One of the key themes from Robert Penn Warren’s All the King’s Men involved the ethical question of how much hardball versus dirtyball should our politicians play in order to enact positive change (and where is the line between the two?). Many American liberals are wondering when does Obama’s softball end and his hardball begin? Whether labeling the villain is hardball or dirtyball, Obama is uncomfortable with public displays of confrontation. That is not necessarily a bad thing. An aide who witnessed the Obama walk out noted, “It was incredible. If the public saw Obama he would win in a landslide.” If passion alone won elections, yes Obama could stand to show more passion. But there is a fine line between passion and divisiveness. I agree with Westen that compelling narratives are essential, but I question whether or not it would be good for our country to label the villain. We already see so many negative ads during campaign season. To bring the same into policy negotiations could be detrimental to the public debate. Many would argue this already occurs.
There can be clear benefits to compromise. Over time perhaps the Republicans will see Obama’s willingness to compromise and join him in the center. Maybe moderates will value this “high road” tactic and appreciate (or even demand) that the parties work together for the country’s benefit. It is possible that Obama ascribes to Gandhi’s advice to “Be the change you want to see in the world.” If his goal is bi-partisanship, then he feels he must act in a bi-partisan manner. This reminds me of the “divide a dollar” negotiation exercise in which two students will receive a dollar if they can agree on how the dollar is to be divided. In silence one student writes an offer on a slip of paper and hands it to the other student, who may only write, “accept” or “reject.” Often a foreign (LL.M.) student will offer more than 50 cents to their partner in an effort to show good faith for future negotiations (even though there is no promise of future rounds in the exercise).
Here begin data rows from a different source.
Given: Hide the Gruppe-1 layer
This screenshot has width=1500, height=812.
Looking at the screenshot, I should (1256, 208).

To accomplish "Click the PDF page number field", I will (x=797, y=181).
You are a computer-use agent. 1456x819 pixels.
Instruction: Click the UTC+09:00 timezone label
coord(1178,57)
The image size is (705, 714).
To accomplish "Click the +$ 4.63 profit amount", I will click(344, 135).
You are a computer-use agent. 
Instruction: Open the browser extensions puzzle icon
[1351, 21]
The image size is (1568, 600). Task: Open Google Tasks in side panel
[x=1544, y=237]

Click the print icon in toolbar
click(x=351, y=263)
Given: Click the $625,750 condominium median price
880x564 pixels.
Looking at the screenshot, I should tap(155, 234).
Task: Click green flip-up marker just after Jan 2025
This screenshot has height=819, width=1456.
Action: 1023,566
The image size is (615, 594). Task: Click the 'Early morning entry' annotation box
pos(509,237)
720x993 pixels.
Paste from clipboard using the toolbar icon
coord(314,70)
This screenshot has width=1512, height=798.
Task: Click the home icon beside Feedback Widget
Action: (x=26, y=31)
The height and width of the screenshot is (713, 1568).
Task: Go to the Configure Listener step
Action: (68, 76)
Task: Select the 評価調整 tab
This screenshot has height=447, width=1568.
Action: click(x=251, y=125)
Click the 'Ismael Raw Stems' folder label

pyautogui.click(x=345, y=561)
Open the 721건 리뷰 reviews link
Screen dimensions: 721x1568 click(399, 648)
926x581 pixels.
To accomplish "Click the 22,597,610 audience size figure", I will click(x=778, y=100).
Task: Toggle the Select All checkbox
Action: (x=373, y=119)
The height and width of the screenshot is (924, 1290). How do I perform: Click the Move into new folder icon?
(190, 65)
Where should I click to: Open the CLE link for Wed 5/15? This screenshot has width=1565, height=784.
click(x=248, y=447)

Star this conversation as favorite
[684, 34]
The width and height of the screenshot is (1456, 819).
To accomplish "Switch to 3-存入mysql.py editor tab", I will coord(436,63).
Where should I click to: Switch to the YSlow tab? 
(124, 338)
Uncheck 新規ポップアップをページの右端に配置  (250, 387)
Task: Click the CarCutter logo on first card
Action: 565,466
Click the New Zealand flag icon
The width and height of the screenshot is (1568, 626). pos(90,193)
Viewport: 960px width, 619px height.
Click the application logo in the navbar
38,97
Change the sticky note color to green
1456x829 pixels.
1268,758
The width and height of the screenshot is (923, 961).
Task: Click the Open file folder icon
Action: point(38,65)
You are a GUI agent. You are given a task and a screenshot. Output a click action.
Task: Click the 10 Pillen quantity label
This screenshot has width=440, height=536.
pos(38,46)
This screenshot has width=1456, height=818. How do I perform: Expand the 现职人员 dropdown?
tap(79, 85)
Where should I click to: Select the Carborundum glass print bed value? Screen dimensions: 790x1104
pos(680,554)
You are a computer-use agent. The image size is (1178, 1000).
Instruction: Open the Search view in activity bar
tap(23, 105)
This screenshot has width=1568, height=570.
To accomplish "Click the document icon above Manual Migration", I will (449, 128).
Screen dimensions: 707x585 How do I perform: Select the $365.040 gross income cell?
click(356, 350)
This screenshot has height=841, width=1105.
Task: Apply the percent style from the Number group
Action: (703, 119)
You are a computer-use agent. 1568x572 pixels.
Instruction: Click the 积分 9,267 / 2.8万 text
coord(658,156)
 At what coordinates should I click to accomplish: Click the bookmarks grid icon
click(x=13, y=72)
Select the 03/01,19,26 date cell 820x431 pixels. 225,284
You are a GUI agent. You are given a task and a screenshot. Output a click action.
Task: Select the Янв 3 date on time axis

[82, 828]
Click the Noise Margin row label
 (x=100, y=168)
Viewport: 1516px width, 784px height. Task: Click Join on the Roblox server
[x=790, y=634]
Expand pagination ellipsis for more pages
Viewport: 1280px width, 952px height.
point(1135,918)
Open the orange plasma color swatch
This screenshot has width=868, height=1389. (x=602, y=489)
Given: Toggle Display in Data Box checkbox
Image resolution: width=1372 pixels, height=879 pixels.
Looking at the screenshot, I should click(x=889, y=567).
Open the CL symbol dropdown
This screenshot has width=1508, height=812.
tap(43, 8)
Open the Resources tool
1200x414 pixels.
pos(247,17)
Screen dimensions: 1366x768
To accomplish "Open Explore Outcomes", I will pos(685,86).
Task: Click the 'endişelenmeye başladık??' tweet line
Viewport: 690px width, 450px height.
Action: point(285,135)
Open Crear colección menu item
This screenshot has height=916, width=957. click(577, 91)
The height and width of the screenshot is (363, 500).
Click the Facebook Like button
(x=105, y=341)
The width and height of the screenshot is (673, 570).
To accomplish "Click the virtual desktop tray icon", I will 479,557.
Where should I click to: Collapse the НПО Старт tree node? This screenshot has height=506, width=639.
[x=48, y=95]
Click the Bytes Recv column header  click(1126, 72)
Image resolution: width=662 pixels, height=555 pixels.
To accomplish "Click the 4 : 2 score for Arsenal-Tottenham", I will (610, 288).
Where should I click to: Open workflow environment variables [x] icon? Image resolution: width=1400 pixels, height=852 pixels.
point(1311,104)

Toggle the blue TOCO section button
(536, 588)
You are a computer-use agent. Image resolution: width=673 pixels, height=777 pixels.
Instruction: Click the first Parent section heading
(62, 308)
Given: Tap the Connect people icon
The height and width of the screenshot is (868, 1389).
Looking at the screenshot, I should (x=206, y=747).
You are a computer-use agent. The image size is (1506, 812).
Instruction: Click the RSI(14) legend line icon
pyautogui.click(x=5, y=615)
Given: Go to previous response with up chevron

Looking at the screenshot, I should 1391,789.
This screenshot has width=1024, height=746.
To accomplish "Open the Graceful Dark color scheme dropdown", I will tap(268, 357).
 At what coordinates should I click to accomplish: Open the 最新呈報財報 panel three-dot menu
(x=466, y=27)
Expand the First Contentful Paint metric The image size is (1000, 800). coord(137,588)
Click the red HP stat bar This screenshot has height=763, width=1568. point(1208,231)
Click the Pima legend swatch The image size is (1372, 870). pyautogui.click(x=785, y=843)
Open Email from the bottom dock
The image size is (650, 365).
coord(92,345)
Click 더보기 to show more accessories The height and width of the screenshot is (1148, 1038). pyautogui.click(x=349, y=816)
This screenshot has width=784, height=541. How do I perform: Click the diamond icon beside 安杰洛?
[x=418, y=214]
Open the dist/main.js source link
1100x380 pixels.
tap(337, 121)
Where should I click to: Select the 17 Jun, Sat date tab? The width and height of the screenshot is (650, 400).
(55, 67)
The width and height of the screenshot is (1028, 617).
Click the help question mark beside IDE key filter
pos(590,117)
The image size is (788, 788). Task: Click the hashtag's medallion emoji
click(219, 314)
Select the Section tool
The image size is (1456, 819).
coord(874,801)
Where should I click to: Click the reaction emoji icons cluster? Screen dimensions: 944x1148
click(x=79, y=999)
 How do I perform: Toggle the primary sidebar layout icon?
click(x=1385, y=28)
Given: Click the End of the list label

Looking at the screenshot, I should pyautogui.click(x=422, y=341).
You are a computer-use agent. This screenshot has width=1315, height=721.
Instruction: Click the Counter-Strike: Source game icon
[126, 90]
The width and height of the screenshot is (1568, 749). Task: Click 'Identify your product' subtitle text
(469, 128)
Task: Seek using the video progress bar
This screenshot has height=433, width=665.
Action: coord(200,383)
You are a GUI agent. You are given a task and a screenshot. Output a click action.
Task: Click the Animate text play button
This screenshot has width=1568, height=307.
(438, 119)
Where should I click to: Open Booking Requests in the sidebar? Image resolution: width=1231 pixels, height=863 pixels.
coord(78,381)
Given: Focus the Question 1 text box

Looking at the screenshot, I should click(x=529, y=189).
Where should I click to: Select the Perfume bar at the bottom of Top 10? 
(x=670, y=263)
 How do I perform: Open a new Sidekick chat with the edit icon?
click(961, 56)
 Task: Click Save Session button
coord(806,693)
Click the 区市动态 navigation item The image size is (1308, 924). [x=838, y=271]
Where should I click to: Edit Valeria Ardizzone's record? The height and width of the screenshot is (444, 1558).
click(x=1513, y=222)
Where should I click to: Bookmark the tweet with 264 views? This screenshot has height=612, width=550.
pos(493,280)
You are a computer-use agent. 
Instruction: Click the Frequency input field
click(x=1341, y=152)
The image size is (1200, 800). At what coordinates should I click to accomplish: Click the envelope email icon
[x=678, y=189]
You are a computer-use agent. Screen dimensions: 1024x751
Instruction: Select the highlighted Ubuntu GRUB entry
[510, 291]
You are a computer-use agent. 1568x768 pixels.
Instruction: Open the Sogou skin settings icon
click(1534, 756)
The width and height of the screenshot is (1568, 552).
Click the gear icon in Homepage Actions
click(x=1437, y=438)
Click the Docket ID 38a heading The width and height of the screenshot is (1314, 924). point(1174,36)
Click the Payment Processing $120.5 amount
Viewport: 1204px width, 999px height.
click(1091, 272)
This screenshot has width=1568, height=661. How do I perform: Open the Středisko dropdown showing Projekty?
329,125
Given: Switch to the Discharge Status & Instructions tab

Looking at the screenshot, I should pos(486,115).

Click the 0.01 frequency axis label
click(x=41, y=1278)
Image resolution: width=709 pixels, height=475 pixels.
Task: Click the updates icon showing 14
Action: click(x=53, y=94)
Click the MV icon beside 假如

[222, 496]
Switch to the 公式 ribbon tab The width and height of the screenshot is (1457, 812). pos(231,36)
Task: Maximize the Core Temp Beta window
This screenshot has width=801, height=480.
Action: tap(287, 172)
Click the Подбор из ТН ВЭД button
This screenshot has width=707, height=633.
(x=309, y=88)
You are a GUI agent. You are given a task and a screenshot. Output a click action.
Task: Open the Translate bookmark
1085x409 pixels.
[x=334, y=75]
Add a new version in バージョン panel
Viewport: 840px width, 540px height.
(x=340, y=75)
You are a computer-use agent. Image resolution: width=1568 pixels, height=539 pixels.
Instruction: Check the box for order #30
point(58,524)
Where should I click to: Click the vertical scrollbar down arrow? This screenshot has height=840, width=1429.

Just as the students in my class scratch their heads and marvel at the idea of offering more than half a dollar, so too American liberals are scratching their heads at the president’s preference for compromise. As a matter of simple political calculation, Obama may see public comments of a distributive nature as counterproductive and hurtful to his efforts to appeal to the moderate center. After all, it is unlikely that his liberal base will abandon him in the next election. Perhaps Obama is more competitive than it seems and his desire for “revenue enhancements” was a bargaining chip utilized to force agreement on raising the debt ceiling? There is so much we can never know. Even without a villain, the president must communicate his vision to the American people. In doing so he can improve his BATNA, his negotiation position, and his effectiveness at the negotiation table.
Brian Pappas, LL.M., J.D. is an Assistant Clinical Professor, and Associate Director of the Alternative Dispute Resolution Program at Michigan State University’s College of Law.